_Problem details:_ Reproduce the entries exactly, beginning with the line containing "Instruction: Expand the Preview section" and ending with their last line, both included.
----
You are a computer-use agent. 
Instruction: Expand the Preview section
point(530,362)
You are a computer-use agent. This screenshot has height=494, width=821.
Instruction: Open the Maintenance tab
----
_Your solution:_
Instruction: Expand the Preview section
point(530,362)
You are a computer-use agent. This screenshot has height=494, width=821.
Instruction: Open the Maintenance tab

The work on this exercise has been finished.